Ананасовая дама молча смотрит на меня.

— Значит, только чай, — заключает она, правда, уже не столь убежденно. — И… и удачи, дорогая.


Я медленно бреду от станции метро. Добравшись до угла, останавливаюсь, вытираю лицо и несколько раз глубоко вздыхаю. Боль в груди чуточку ослабела, вытесненная нервной дрожью.

Как я посмотрю Лиззи в глаза после того, что наговорил Джек? Как?!


Я знаю Лиззи много лет. И она не раз заставала меня в неловких ситуациях. Но даже самая неприятная несравнима с теперешней.

Это куда хуже, чем в тот раз, когда меня вырвало в ванной ее родителей. Куда хуже, чем тогда, когда она увидела, как я целую свое отражение в зеркале и чувственно воркую: «О, беби». И куда, куда хуже, чем в тот момент, когда она поймала меня за сочинением валентинки мистеру Блейку, нашему учителю математики.

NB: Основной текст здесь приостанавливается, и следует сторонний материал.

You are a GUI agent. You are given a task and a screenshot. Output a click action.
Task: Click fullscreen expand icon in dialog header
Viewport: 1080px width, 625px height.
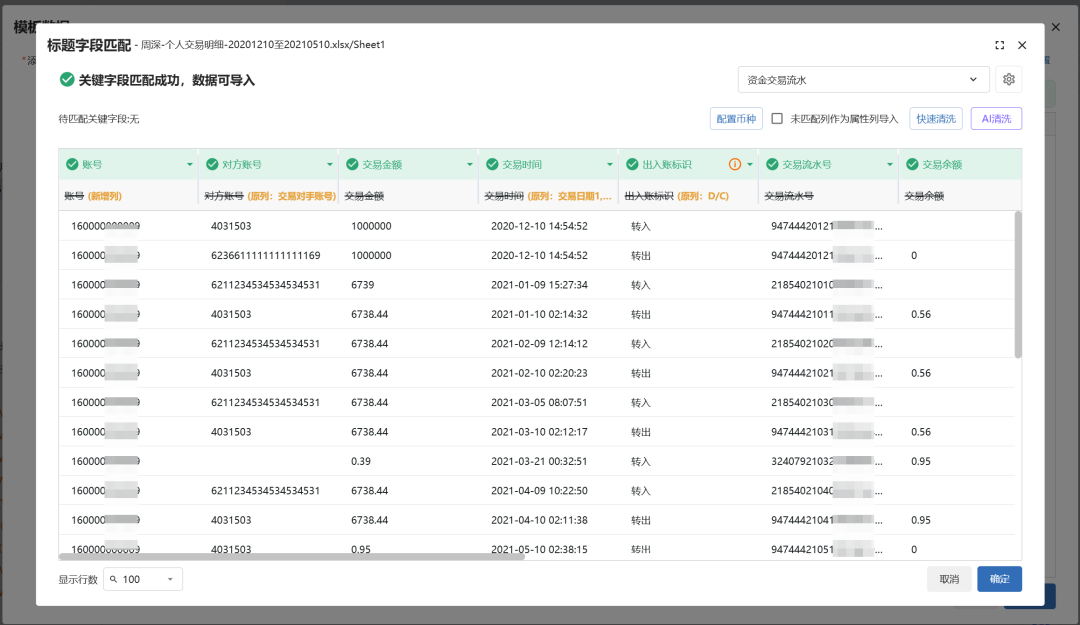999,45
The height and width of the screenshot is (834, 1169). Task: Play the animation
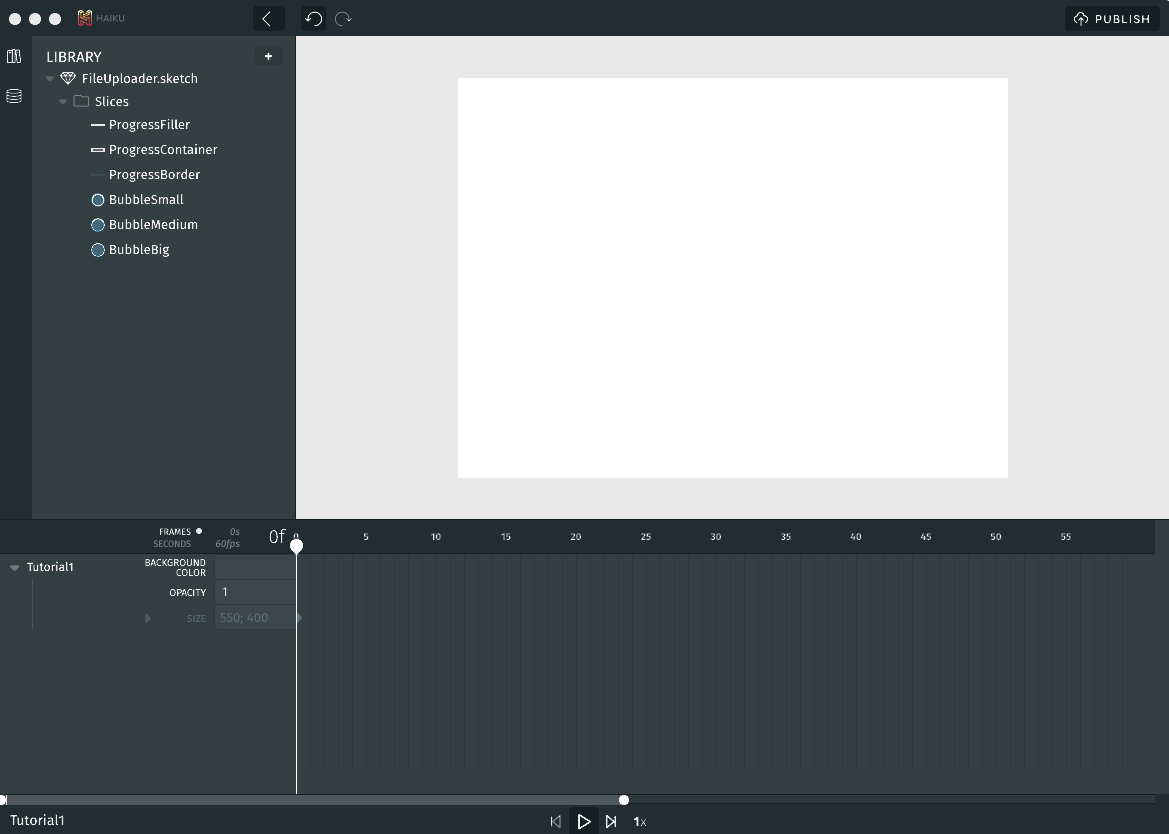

Вопреки всякой логике я надеюсь, что она вдруг неожиданно решила уехать на денек-другой. Но едва открываю дверь, она выходит из кухни в прихожую. И на ее лице можно прочитать все и сразу. Лиззи полностью выбита из колеи.

Значит, вот оно как. Джек не только меня предал. Он еще и восстановил против меня мою лучшую подругу. Теперь между мной и Лиззи никогда уже не будет как прежде. Совсем как в «Когда Гарри встретил Салли». Секс встал на пути наших отношений, и теперь мы больше не подруги. Потому что хотим спать вместе.

Нет. Вычеркни это. Мы вовсе не хотим вместе спать. Мы хотим…. Нет, дело в том, что мы не хотим…

А, брось. Все равно. Ничего тут хорошего нет.

— О! — восклицает Лиззи, глядя в пол. — Господи… э привет, Эмма.

— Привет, — выдавливаю я. — Решила пойти домой. Офис… там… просто кошмар творится…

Последнее слово я проглатываю. Молчание продолжается несколько минут, становясь почти что непереносимым.

— Значит… значит, ты все видела, — начинаю я.

— Видела, — кивает Лиззи, не поднимая головы. — И… — Она откашливается. — Я только хотела сказать: если попросишь, чтобы я переехала, это твое право.

Огромный комок стоит в горле, мешая дышать. Так я и знала. Мы дружили двадцать один год, и вот теперь все кончено. Один крохотный секрет выплыл наружу, и теперь мы чужие люди.

— Не важно, — шепчу я, боясь заплакать. — Я сама перееду.

— Нет, я, — смущенно лепечет Лиззи. — Ты ни в чем не виновата, Эмма. Это я… я тебя провоцировала.

— Ты? На что это ты меня провоцировала? Лиззи, все это чистый вздор.

— Ничего подобного, — убито вздыхает она. — Я чувствую себя ужасно. Настоящей преступницей. Просто никогда не понимала, что ты испытываешь… подобные чувства.

— Да ничего я не испытываю!

— Теперь я все ясно вижу! Я разгуливала по квартире полуголой. Неудивительно, что ты мучилась!

— Не мучилась я! Лиззи, я не лесбиянка.